La nueva película de Joachim Trier recupera lo mejor de Oslo, 31 de agosto y hasta lo incrementa con un tratamiento estético más libre. Pero también hereda numerosos problemas de El amor es más fuerte que las bombas y su decepcionante juego con el relato narrativo. Aunque se entiende el interés de Trier por descentrar sus películas al mismo tiempo que sus imágenes, lo cierto es que sus guiones nunca han sido tan hábiles en este aspecto como a la hora de construir secuencias y transmitir estímulos mediante la puesta en escena.

En Thelma, para empezar, se produce un conflicto claro entre la metáfora de género fantástico y el tema que pretende encubrir, o sencillamente manifestar. Como decíamos antes, la relación entre el drama y el fantástico aparece tan mediada por la subjetividad de Thelma que parece innecesaria en numerosas escenas, y toda justificación se vuelve superflua e incluso molesta. Aunque la película se integra en la misma familia de cintas como Carrie (Brian de Palma, 1976), Stoker (2013), It Follows (2014), Crudo (Grave, Julia Ducournau, 2016) o la española Verónica (Paco Plaza, 2017), Trier parece reacio a aceptar por entero sus claves y trata el género de manera indirecta, manteniéndolo subordinado al drama psicológico.

Por otro lado, el extenso metraje dificulta que todas sus partes mantengan el interés. Thelma empieza como un relato de iniciación adolescente, sigue con una investigación médico-histórica de tintes mitológicos y termina como un relato fantástico ensombrecido por la culpa y el trauma familiar. Sin embargo, la metáfora resulta más compleja que su enunciación literal. La investigación no hace más que redundar en los detalles de aquella. Su coartada histórica se antoja primaria y demasiado sencilla. La interacción de lo fantástico tampoco exhime de escuchar el mensaje final del director. Y, además, aparecen varios sueños cuya única función parece ser la de hacer explícitos los miedos de Thelma, a veces con símbolos tan obvios como las serpientes o el fondo marino, y otras expresando gráficamente su intención, como en la escena lésbica de Thelma y Anja en el salón de la fiesta.

El nuevo film de Trier, en definitiva, se conforma como una película excelente en secuencias aisladas, pero lastrada por la conjunción de todas las partes y pretensiones del cineasta.
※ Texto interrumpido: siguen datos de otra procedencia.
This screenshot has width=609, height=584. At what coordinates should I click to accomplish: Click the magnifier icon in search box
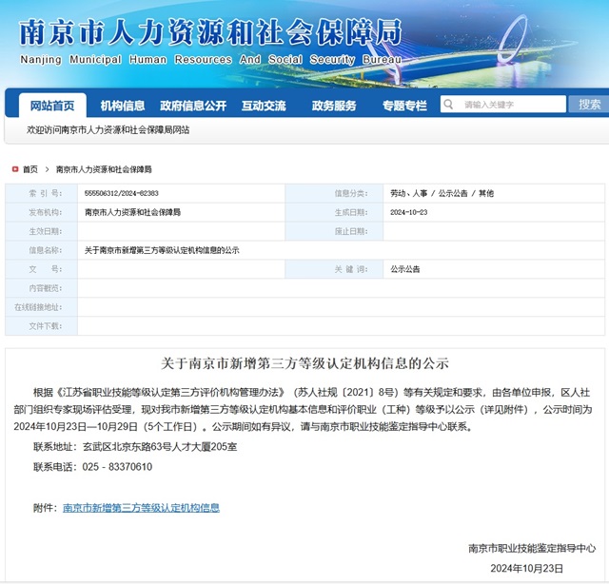pyautogui.click(x=449, y=105)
La extrema frialdad de la película unida a su dispersión narrativa hacen que apenas avance de su posición inicial, de modo que su aspecto más convincente sea el retrato de unos personajes marcados por la pérdida, por la soledad, una imagen abismal –sí, quizás muy nórdica– de aislamiento, frustración y sentimientos sumergidos bajo una capa de hielo: los complejos de la juventud, el primer amor, las cadenas familiares, el temor a la soledad, a ser diferente; los miedos de la adolescencia, en fin, hasta alcanzar la madurez y reconciliarse con la voluntad de uno mismo.